Carvalho’s Post-mortem: Raising questions than giving answers
By H Natarajan
“The best job goes to the person who can get it done without passing the buck or coming back with excuses”, said the legendary Napoleon Hill, whose personal success mantras continues to inspire millions for several decades now.
Hill’s philosophy crossed my mind reading the litany of Joachim Carvalho’s excuses in the face of strong reactions in the country following India’s failed mission to qualify for the Beijing Olympics.
Let’s examine the Indian coach’s reactions:
In a bylined article appearing in a prominent Mumbai daily, Carvalho wrote that India would have qualified for the Olympics “if the umpiring was not biased against us.” He beefed up his claims with a sensational broadside against the FIH, the international governing body for hockey, by claiming that “there was a discreet conspiracy by the FIH and Great Britain.”
Conspiracy is very strong word to use, especially against the apex body. It unambiguously questions the credibility of the FIH and leaves his outburst open to censure.
It’s not that Carvalho will be without supporters. Over the years, the game has been systematically tweaked around to suit the robust play of the white nations which enjoy physical superiority against physically less-endowed nations like India and Pakistan that rely more on their skills. But there is a difference between the common man and a national team coach making caustic and indiscriminate comments.
Carvalho goes on to add that, after the league match against Great Britain, three Indian players were called from their rooms at 11.00 pm and given a letter saying which said, “This is not the way you all should be playing. You are all international players. How can you play like this and we are warning you. You all will be severely pulled up in the final match.”
If the coach felt so strongly about the FIH and the umpiring the protest should have been prompt than procrastinated.
Carvalho says that the IHF action “psyched our main players” and says that “our boys had mentally lost the game even before going onto the field. They were totally shattered.” Are our players mentally so fragile? And even if they are, should a coach be saying such a thing in public that leaves the team vulnerable against rivals who would exploit that fraility in future matches?
The coach then compares the predicament of his team to that of the Indian cricket team that toured Australia recently. “The umpires killed our Test team in Australia. The Indian Cricket Board and the media supported them fully. Then, the ICC crumbled down,” Carvalho wrote in his column.
The fact is in sharp contrast to the BCCI, the IHF has not been seen as a player-friendly body. Many a promising career ended long before it should have because of the tyrannical and insensitive ways of the IHF – which, strictly speaking, means KPS Gill. So why is Carvalho not pointing a finger at the man who, an overwhelming majority believe, has been primarily responsible for Indian’s hockey precipitous decline?
If BCCI has put itself in a position of command against powerful nations like Australia and England it’s because successive administrations have built the board into a financial powerhouse. That has ensured that India is today to world cricket what the US is to world politics and economy.
The BCCI transformation did not come about overnight. And it came despite the politicking, intrigues and vast cultural diversity. In the case of the IHF it has been an authoritarian one-man rule which has neither been accountable to anybody nor shown any sense of urgency to arrest the systematic collapse of a game that the nation ruled the world for long. It’s the failure to acknowledge and accept the shortcomings that have seen the IHF stuck in a rut and the game in India sinking into the quicksand of death.

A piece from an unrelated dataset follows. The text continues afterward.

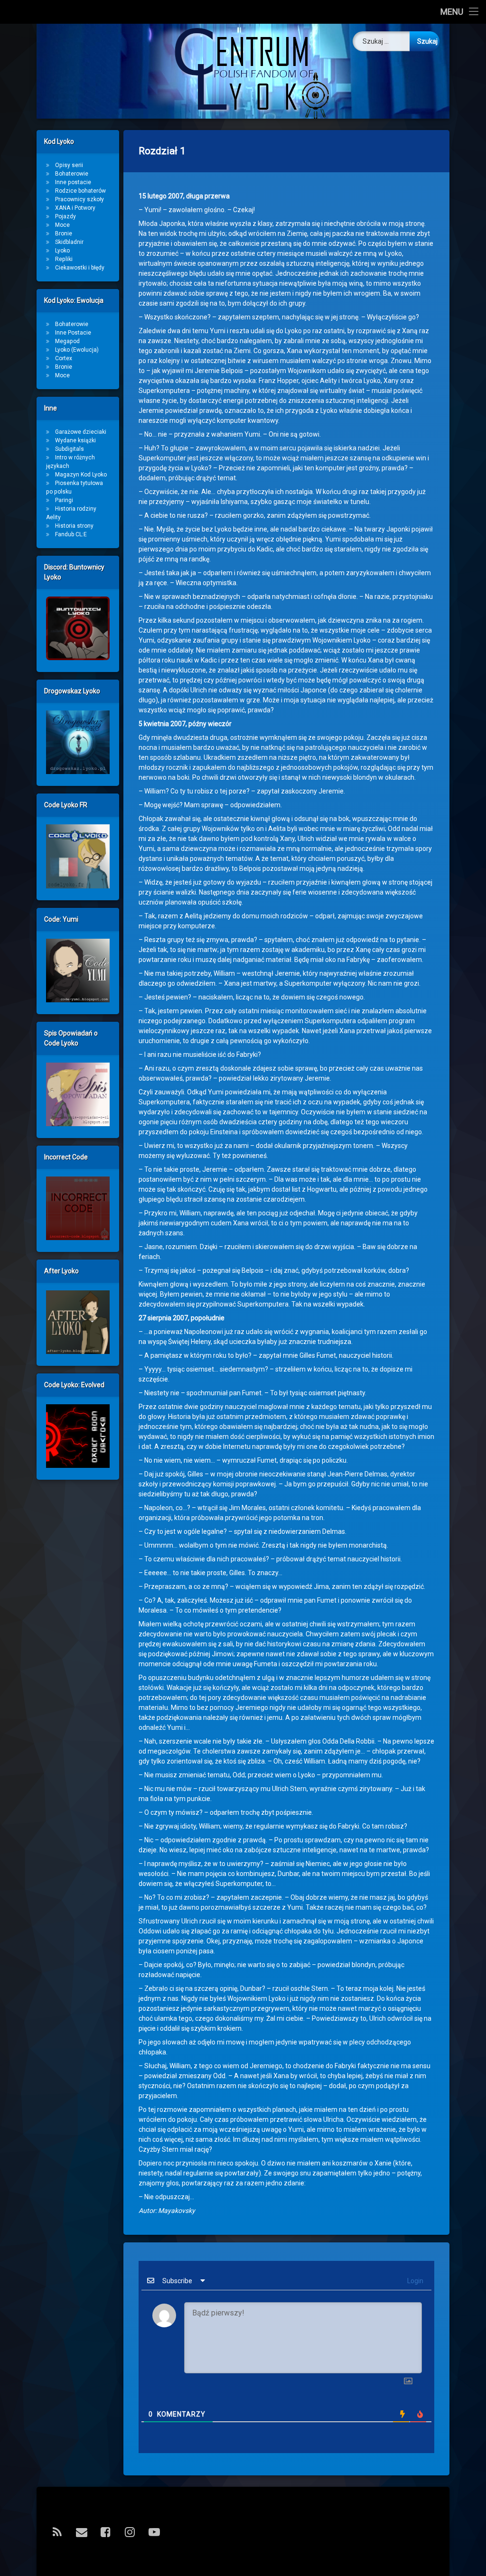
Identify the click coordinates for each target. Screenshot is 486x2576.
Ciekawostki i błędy (79, 267)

The reaction of Randhir Singh, the Secretary-General, of the Indian Olympic Association was painfully political. “It is a wake-up call, but what is the point of asking somebody to resign? By doing that India is not going to qualify for the Olympics. It is over now," he said. “A Jyothikumaran or a Gill is not responsible for the loss. The team did not play well (against Great Britain). I am not blaming the players, but we have to see why the team did not play well,” he added.
Wake-up call! The wake-up call has been ringing for years, Mr Randhir Singh. Alas, the people who should have done something about it have been in deep slumber – almost in a state of coma. And Randhir’s failure to pin the blame on the IHF top brass is symptomatic of sports governance that believes in all power and no accountability.

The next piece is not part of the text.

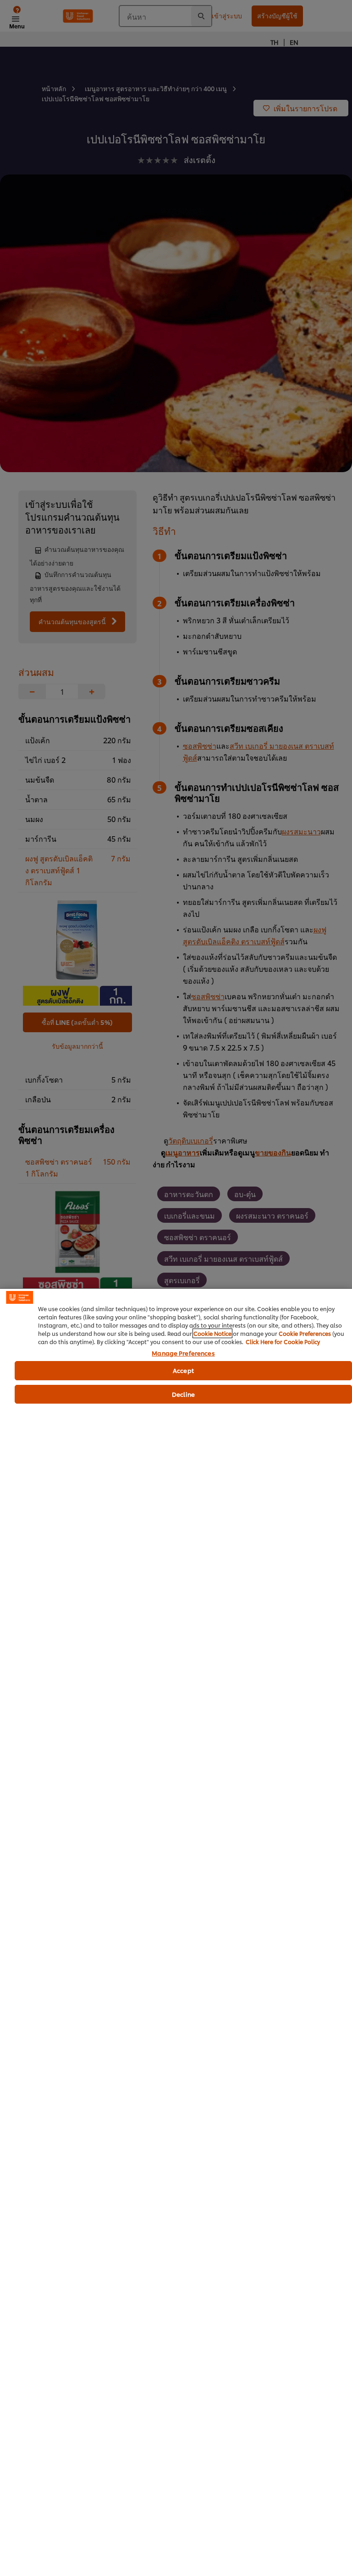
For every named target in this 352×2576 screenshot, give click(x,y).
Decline (183, 1394)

Carvalho’s blaming of the umpiring has not found support from his own countrymen with Kukoo Walia, an umpires’ manager of the FIH, and FIH Grade One umpire Virendra Bahadur both giving clean chits to the umpiring in question.
In sharp contrast to the coach, at least three players - Rajpal, Prabhjot and Baldeep – have publicly and graciously said that the team played badly against Great Britain and nobody else is to be blamed.
Indian hockey is ailing and the best man for the job is Dr Ric Charlesworth. It’s Indian hockey’s good fortune that Charlesworth, a player and coach of the highest order, has still made his services available after what he had to undergo. India cannot think of anybody with more proven credentials at the international level than the cerebral Australian. If Gill wants to reconstruct Indian hockey he has to not only get Charlesworth to coach the team but give him a free hand to do his job in a professional manner.
One does not have to wait long for that answer.